A run of records:
(begin)
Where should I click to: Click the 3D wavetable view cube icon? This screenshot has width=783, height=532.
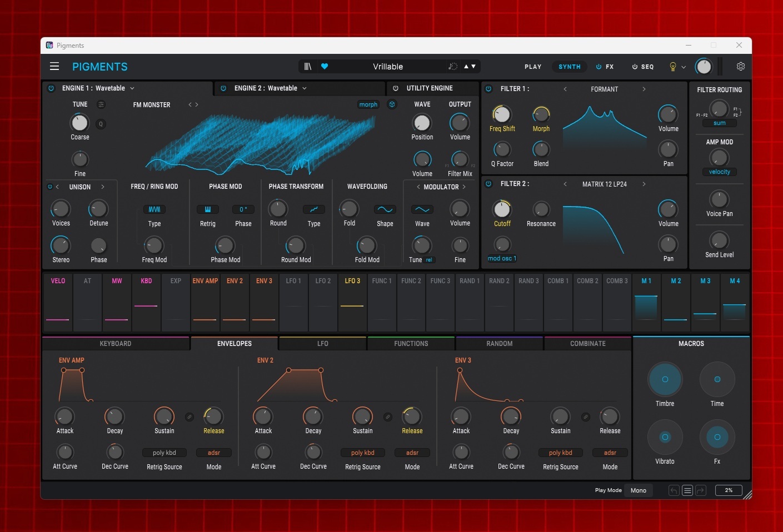click(x=392, y=104)
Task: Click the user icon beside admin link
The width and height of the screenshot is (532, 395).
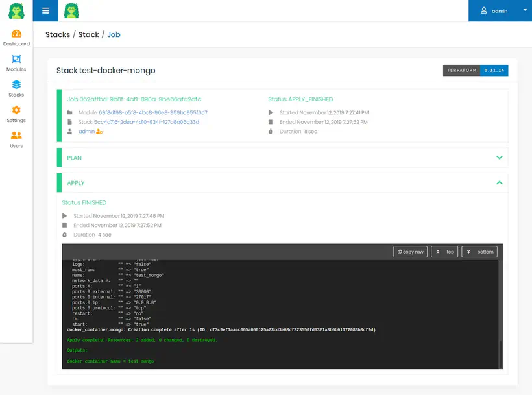Action: pyautogui.click(x=99, y=132)
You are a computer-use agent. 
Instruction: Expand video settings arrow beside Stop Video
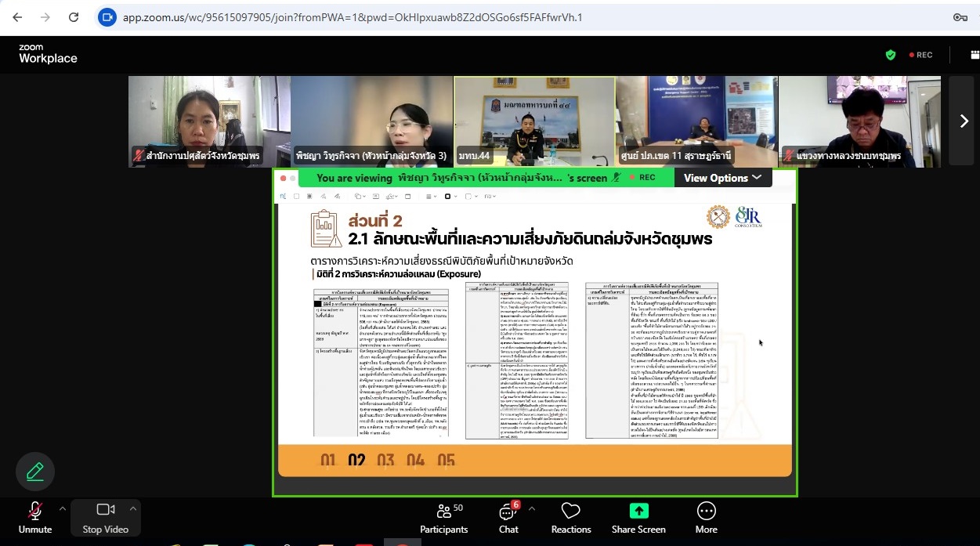coord(132,508)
(end)
* [Direction]:
Write out the data above line for line, exactly as it appears, but leave the pictures out.

* [Output of the task]:
Where should I click to: Click the 3D wavetable view cube icon? This screenshot has width=783, height=532.
click(x=392, y=104)
Task: Click the user icon beside admin link
The width and height of the screenshot is (532, 395).
Action: pyautogui.click(x=99, y=132)
You are a computer-use agent. 
Instruction: Expand video settings arrow beside Stop Video
coord(132,508)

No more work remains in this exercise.